Prove $R = \{ a + bi : a,b \in \Bbb Z \}$ is a subring in $\Bbb C$ and that $M = \{ a + bi : 3 \mid a \text{ and } 3\mid b\}$ is a maximal ideal in $R$. I was able to prove that $R$ is a subring of $\Bbb C$ easily, since $\forall $ $x,y \in $ R,$x - y \in R$, and $xy \in R$. So indeed $R$ is a subring of $\Bbb C$. Now, it was also easy to show that $M$ is an ideal in $R$, since $M \subseteq R$ and, $\forall $ $c,d \in M$, $c - d \in M$, and , $\forall r \in R$, $cr=rc \in M$.

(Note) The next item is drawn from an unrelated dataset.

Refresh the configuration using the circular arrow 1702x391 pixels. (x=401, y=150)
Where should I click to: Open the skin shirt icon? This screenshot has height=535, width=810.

By a hint, I was guided to show that if $r + si \notin M$, then $3 \not\mid $ r or $3 \not\mid s $. Now, it is easy to show this implies that $3 \not\mid ( r^2 + s^2 )$. Then, I need to show that any ideal $I$ containing $r + si$ and $M$ must also contain $1$. I would be very grateful for any ideas. Much obliged
Here is a hint, based on what you have already shown: if $I$ contains $M$ and $r+si$, then in particular $I$ contains $3$ and $r^{2}+s^{2}$. Since $3$ does not divide $r^{2}+s^{2}$ and $3$ is a prime number, it follows that $\gcd(r^{2}+s^{2}, 3) = 1$. Now use Bezout's lemma; feel free to comment if you need more assistance from here.